Step 5 — Envelope round-trip: mint a data key, then decrypt the wrapped blob.

WRAPPED=$(aws kms generate-data-key --region $PRIMARY_REGION \
  --key-id alias/kms-lab --key-spec AES_256 \
  --encryption-context tenant=acme \
  --query CiphertextBlob --output text)

# Decrypt the wrapped data key back, in the PRIMARY Region (must supply same context)
aws kms decrypt --region $PRIMARY_REGION \
  --ciphertext-blob fileb://<(echo "$WRAPPED" | base64 --decode) \
  --encryption-context tenant=acme \
  --query KeyId --output text
# -> returns the key ARN, proving decrypt authorization + correct context

Step 6 — Prove cross-Region portability (the DR claim). Decrypt the same wrapped blob by calling KMS in the DR Region:

aws kms decrypt --region $DR_REGION \
  --ciphertext-blob fileb://<(echo "$WRAPPED" | base64 --decode) \
  --encryption-context tenant=acme \
  --query KeyId --output text
# -> returns the DR-Region key ARN: the multi-Region key made the envelope portable

Step 7 — Prove encryption context fails closed.

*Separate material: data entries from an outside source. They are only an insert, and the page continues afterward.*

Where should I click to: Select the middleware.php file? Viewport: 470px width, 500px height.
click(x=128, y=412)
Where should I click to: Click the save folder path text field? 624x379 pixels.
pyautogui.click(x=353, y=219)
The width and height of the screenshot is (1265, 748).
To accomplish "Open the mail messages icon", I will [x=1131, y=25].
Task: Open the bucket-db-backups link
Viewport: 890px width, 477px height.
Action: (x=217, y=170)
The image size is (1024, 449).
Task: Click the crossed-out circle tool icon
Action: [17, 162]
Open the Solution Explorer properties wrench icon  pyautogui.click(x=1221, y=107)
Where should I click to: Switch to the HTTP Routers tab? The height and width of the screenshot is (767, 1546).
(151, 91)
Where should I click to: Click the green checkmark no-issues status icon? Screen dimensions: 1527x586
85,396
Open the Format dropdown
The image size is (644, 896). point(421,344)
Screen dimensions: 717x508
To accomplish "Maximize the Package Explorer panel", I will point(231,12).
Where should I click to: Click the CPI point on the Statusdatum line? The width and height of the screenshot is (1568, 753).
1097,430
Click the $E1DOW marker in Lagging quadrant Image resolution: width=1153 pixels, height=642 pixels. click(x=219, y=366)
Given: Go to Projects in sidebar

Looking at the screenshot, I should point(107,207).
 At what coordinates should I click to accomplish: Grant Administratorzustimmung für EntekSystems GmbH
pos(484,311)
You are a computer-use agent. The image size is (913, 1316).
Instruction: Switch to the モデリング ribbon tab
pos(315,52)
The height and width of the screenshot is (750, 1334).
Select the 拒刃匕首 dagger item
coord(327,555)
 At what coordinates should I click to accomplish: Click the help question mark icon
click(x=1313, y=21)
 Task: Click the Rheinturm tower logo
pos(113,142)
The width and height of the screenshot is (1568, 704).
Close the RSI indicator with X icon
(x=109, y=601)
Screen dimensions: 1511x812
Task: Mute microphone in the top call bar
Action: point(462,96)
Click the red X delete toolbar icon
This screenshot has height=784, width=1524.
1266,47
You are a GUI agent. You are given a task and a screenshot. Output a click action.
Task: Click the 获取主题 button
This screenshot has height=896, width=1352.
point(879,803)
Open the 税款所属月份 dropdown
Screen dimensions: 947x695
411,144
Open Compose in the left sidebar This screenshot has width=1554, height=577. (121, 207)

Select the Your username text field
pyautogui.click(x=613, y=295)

Decrypt with the wrong context — it must error:

aws kms decrypt --region $PRIMARY_REGION \
  --ciphertext-blob fileb://<(echo "$WRAPPED" | base64 --decode) \
  --encryption-context tenant=wrong 2>&1 | grep -i "InvalidCiphertext\|AccessDenied" \
  && echo "GOOD: wrong context correctly rejected"

Validation checklist. You created a multi-Region key, enabled rotation, replicated it, round-tripped a data key, decrypted the same envelope in two Regions (portability), and proved that the wrong encryption context fails closed. The lab steps mapped to what each proves:

Step	What you did	What it proves	Real-world analogue
2	Create MRK primary	Key is multi-Region (`mrk-`, `MultiRegion:true`)	Standardizing portable keys for replicated data
3	Enable rotation	Rotation is on and on your cadence	Compliance “rotate yearly” baseline
4	Replicate to DR	Replica shares material, own policy	DR Region gets decrypt-only scope
5	Data-key round-trip	Envelope encryption + correct context decrypts	Every app write/read path
6	Cross-Region decrypt	Same envelope decrypts in DR Region	The DR claim, actually tested
7	Wrong context rejected	Context is enforced authorization	“Decrypt only acme’s data”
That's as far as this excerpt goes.